Keahi began singing at age 12, mostly to records, in the comfort of her bedroom. Like many teenage girls in 1972, Keahi found herself listening intently to every track of Carole King's landmark album "Tapestry." Keahi's impressive and powerful takes of tracks like "So Far Away" and "I Feel the Earth Move" attracted the attention of a group of musicians visiting her neighbors.
Before she knew it, the 16-year-old was the lead female vocalist of the high school dance band Uncle Eagle's Sky Farm. She eventually married the band's lead guitarist.
Three sons, a series of steady gigs at local clubs, private parties and conventions, and the occasional day job (whenever it was necessary) kept Keahi's hands full through her 20s.
"I began getting laryngitis from too much singing," says Keahi, who had never learned to train her voice professionally. "Tony was taking (voice lessons) from Neva Rego before going to Broadway to perform ... and wanted me to start." Keahi studied with Rego for about a year, learning the vocal exercises she now religiously completes each day and before every performance to protect her voice.
"She really helped me develop and find that I could do much more with my voice," says Keahi.
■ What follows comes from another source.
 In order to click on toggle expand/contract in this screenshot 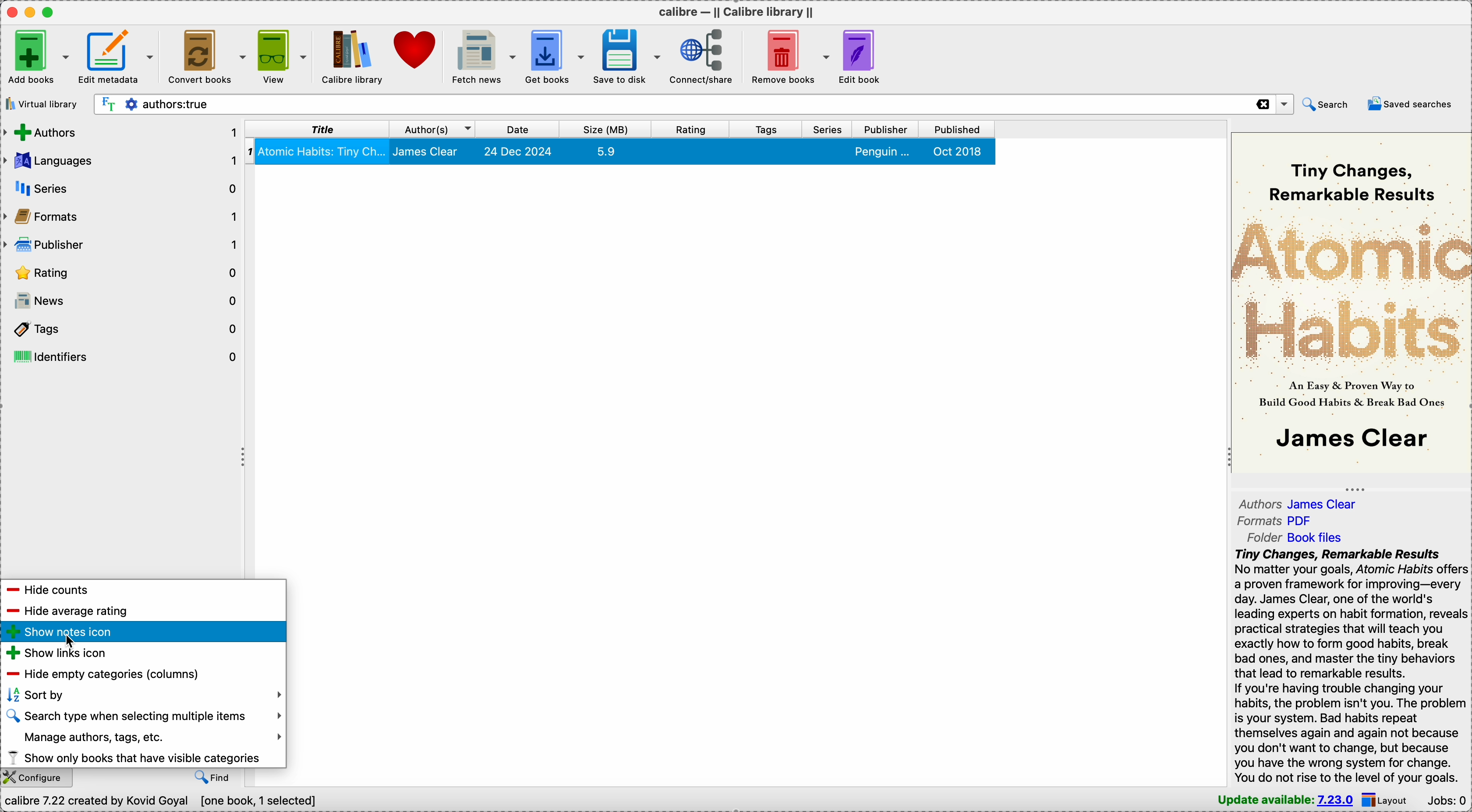, I will do `click(243, 456)`.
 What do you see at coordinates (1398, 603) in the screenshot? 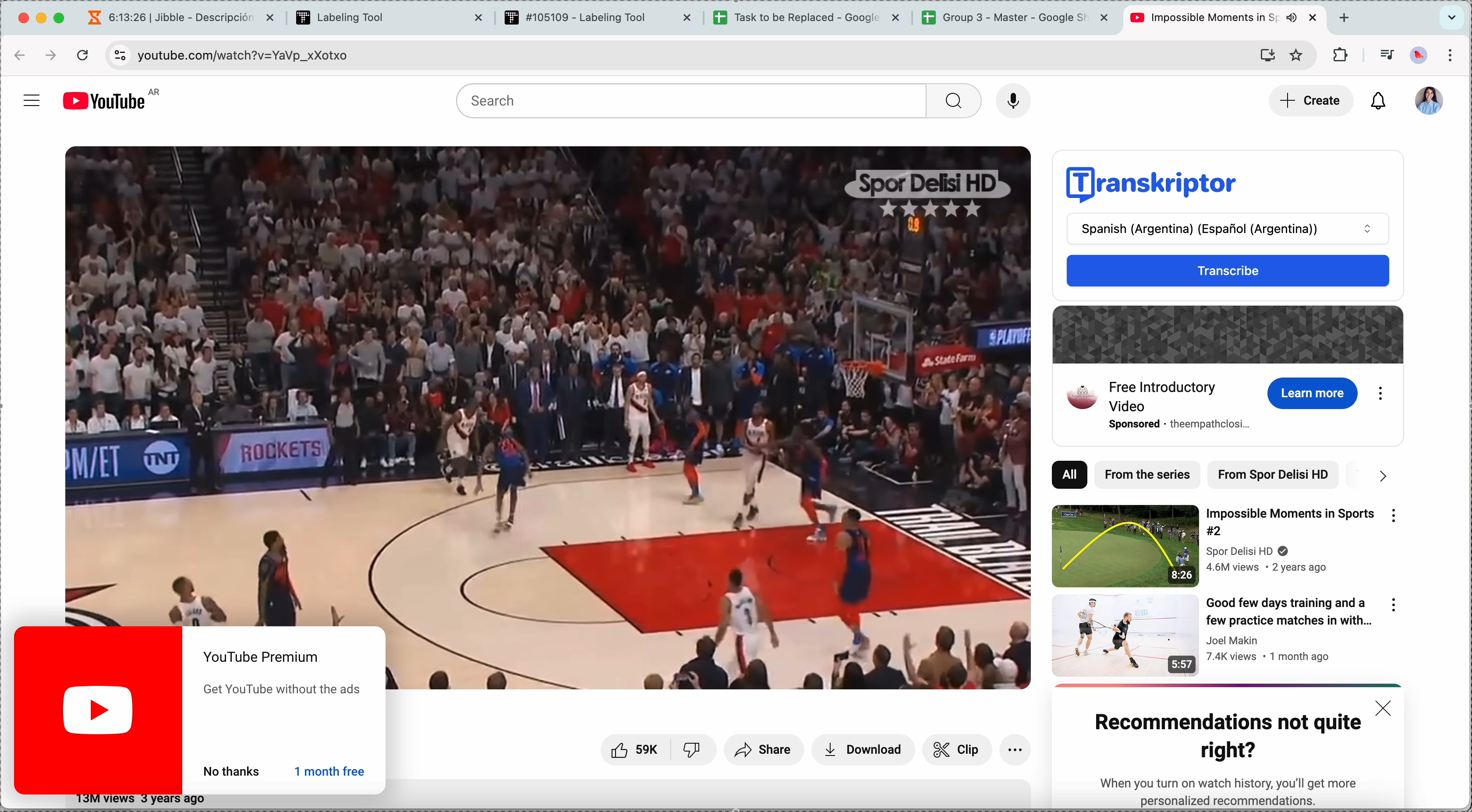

As did family friend Melveen Leed, who encouraged Keahi to dump the Top 40 and contemporary hits she was singing, and practice singing the jazz and blues standards she was quickly becoming enamored of.
After separating from her husband, Keahi moved to Seattle in 1992 with a goal of strengthening her jazz education. With help from brother Noland then living in Seattle and bassist and second husband Owen Matsui, Keahi was slowly guided into the city's jazz scene and her first playing gigs at noted area clubs such as Jazz Alley.
She studied and played with the city's resident jazz masters, including pianist Billy Wallace, who had backed Sarah Vaughan, Ella Fitzgerald and Dizzy Gillespie. In addition to jazz, Keahi even began studying and playing blues, getting stage time in Seattle's "Chitlin' Circuit" of small, smoky blues clubs. She took lessons in traditional and improvisational scat singing, as well.
"There was so much opportunity up there," says Keahi. "And I was like a sponge."
Even so, Keahi moved back to O'ahu in May 1999 to take care of her terminally ill father, who died nine months later. Choosing to remain in Honolulu, Keahi slowly began finding enough work to allow her to be a full-time musician. She'll even return albeit temporarily to Seattle later this year for a handful of engagements at her favorite jazz and blues haunts.
"I'm finally getting the kind of gigs I want here," says Keahi, now both newly single and a grandmother. "I'm determined to keep doing this full time."